**EXERCISE DESCRIPTION**
Return the following from the records below: each line, word for word, starting with the line that contains "the '一并添加到filesToKeep中' annotation" and going on through the line that contains "Given: Check the", with nothing outside that range.

+-------+

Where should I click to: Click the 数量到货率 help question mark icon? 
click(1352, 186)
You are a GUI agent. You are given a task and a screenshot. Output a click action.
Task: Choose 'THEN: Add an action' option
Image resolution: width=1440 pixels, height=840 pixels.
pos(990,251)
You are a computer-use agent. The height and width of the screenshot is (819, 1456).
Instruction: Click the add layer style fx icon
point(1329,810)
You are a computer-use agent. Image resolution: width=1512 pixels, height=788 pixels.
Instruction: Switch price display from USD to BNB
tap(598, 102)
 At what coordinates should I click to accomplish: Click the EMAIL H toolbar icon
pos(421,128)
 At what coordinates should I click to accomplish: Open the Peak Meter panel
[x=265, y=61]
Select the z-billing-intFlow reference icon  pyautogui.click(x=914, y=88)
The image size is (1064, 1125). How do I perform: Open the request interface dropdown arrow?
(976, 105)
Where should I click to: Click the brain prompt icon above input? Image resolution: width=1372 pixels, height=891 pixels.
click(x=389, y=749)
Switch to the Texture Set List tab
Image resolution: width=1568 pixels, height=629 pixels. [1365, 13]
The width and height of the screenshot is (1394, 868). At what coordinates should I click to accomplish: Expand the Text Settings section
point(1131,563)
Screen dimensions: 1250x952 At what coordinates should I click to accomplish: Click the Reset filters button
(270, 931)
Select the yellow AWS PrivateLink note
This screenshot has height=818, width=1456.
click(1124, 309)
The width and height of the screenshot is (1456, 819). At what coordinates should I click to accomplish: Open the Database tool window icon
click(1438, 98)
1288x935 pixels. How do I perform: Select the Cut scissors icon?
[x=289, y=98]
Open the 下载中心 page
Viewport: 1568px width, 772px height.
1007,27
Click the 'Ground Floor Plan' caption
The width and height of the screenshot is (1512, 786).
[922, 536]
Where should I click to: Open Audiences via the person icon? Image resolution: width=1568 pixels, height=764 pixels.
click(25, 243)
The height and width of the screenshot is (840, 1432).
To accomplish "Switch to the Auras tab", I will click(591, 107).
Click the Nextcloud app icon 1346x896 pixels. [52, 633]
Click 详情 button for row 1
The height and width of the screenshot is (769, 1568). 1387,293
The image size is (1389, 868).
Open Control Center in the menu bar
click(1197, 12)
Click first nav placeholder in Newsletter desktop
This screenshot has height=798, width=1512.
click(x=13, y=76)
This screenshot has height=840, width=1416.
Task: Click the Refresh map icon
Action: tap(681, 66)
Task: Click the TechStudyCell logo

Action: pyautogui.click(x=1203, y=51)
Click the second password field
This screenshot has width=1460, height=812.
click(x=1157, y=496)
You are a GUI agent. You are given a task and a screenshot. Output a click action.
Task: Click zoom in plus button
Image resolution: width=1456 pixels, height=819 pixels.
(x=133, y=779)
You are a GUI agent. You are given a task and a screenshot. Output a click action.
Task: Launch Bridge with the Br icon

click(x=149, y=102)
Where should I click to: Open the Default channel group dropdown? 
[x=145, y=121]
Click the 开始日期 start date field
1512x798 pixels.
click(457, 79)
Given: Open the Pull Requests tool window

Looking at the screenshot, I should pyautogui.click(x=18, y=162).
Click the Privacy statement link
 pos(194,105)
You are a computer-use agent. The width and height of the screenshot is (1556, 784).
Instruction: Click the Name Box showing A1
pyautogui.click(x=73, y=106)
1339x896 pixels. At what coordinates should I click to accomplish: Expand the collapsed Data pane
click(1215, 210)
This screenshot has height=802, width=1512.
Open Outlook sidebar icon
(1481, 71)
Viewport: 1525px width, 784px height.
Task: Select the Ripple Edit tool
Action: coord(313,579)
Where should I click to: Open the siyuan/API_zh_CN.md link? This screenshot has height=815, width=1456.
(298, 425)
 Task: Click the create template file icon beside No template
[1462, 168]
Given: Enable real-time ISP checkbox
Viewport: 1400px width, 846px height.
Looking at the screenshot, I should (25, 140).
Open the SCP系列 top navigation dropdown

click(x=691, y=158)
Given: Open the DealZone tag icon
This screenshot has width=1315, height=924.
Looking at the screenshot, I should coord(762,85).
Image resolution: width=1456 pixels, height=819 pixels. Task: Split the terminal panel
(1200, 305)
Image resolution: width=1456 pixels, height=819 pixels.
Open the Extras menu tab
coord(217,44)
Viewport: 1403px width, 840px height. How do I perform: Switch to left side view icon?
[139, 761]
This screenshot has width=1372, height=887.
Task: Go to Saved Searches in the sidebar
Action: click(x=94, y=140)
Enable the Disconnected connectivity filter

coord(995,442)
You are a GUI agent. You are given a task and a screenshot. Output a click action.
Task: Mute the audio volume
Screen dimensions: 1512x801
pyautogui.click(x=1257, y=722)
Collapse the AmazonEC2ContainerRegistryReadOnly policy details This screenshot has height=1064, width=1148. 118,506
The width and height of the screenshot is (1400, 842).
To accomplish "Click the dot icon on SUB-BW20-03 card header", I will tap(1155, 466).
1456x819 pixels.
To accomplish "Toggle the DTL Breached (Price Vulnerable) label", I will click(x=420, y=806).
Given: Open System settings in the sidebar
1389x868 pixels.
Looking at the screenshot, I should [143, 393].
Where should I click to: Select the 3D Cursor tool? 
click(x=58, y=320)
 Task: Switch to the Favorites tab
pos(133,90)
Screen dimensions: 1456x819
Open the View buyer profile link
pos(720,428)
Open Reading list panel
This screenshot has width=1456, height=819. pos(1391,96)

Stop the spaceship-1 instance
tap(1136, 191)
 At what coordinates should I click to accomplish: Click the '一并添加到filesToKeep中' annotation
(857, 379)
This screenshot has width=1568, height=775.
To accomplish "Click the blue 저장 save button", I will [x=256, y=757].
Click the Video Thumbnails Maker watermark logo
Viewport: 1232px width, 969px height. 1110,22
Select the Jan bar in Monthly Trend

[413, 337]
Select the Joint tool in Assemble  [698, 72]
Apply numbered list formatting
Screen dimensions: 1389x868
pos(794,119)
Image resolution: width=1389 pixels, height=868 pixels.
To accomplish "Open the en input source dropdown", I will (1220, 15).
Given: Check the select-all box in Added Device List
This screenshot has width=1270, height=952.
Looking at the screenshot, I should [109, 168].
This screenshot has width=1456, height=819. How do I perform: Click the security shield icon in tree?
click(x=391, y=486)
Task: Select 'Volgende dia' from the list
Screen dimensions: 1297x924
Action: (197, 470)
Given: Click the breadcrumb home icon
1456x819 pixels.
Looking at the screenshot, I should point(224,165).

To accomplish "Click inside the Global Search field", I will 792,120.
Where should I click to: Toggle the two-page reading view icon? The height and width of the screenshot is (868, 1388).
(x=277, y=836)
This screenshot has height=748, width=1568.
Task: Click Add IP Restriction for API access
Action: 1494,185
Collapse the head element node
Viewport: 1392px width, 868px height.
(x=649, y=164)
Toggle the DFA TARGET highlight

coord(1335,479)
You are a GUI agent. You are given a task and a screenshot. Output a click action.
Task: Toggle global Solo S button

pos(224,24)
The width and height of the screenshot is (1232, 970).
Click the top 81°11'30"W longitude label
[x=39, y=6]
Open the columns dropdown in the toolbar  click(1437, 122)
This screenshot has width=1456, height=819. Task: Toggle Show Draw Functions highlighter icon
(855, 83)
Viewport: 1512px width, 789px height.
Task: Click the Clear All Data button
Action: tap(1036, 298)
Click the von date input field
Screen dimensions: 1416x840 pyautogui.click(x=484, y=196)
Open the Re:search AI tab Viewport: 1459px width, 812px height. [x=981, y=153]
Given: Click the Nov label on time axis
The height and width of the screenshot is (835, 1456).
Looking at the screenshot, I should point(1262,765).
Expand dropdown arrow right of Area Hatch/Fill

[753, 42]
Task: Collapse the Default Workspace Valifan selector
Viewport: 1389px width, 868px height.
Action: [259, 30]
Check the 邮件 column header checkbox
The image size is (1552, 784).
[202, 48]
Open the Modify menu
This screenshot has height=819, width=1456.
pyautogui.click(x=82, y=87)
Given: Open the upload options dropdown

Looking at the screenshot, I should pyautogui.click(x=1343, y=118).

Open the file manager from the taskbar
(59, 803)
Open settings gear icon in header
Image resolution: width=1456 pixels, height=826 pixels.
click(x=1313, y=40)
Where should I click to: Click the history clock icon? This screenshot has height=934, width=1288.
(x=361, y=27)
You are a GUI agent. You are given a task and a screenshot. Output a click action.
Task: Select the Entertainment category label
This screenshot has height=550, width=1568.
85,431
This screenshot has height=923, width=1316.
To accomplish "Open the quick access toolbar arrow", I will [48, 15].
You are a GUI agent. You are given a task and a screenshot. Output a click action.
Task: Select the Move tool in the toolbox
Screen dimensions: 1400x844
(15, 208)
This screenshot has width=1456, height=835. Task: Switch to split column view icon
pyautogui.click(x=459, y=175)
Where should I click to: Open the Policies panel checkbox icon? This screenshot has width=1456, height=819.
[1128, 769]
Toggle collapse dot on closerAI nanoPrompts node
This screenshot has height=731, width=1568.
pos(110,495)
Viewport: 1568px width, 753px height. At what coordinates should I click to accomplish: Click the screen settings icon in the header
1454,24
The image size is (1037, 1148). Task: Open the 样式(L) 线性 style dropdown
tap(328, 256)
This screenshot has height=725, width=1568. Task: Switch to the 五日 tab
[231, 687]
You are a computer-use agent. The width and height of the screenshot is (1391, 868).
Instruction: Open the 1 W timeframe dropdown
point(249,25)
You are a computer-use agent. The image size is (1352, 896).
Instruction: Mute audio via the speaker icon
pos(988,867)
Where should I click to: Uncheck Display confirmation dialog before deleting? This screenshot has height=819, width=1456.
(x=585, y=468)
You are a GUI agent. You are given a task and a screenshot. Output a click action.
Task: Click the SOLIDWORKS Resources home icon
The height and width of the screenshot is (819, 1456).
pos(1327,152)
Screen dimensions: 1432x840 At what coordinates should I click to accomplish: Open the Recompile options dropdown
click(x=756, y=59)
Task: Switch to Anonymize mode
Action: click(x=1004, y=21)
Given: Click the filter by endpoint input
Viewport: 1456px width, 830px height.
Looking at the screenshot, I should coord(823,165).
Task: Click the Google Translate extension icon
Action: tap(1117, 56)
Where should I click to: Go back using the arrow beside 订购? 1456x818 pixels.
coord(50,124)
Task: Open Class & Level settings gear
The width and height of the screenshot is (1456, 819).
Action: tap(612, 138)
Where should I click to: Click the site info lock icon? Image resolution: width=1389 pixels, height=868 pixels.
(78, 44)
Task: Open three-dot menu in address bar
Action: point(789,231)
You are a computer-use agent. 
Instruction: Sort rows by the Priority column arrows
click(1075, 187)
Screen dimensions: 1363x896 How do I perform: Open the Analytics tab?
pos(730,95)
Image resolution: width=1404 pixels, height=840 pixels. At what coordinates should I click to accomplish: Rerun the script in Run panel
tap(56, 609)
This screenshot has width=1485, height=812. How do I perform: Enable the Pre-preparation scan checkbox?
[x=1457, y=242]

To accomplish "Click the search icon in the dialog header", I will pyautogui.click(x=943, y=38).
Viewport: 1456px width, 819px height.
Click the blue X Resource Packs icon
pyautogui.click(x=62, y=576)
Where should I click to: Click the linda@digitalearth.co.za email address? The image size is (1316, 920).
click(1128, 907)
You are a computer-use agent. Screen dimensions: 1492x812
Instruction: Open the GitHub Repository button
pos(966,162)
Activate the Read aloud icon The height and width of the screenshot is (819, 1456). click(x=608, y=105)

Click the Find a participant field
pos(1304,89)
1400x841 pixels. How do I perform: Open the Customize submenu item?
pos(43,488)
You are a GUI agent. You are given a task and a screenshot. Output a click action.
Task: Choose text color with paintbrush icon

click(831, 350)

+-------+

**RESPONSE**
 At what coordinates should I click to accomplish: Click the '一并添加到filesToKeep中' annotation
(857, 379)
This screenshot has width=1568, height=775.
To accomplish "Click the blue 저장 save button", I will [x=256, y=757].
Click the Video Thumbnails Maker watermark logo
Viewport: 1232px width, 969px height. 1110,22
Select the Jan bar in Monthly Trend

[413, 337]
Select the Joint tool in Assemble  [698, 72]
Apply numbered list formatting
Screen dimensions: 1389x868
pos(794,119)
Image resolution: width=1389 pixels, height=868 pixels.
To accomplish "Open the en input source dropdown", I will (1220, 15).
Given: Check the select-all box in Added Device List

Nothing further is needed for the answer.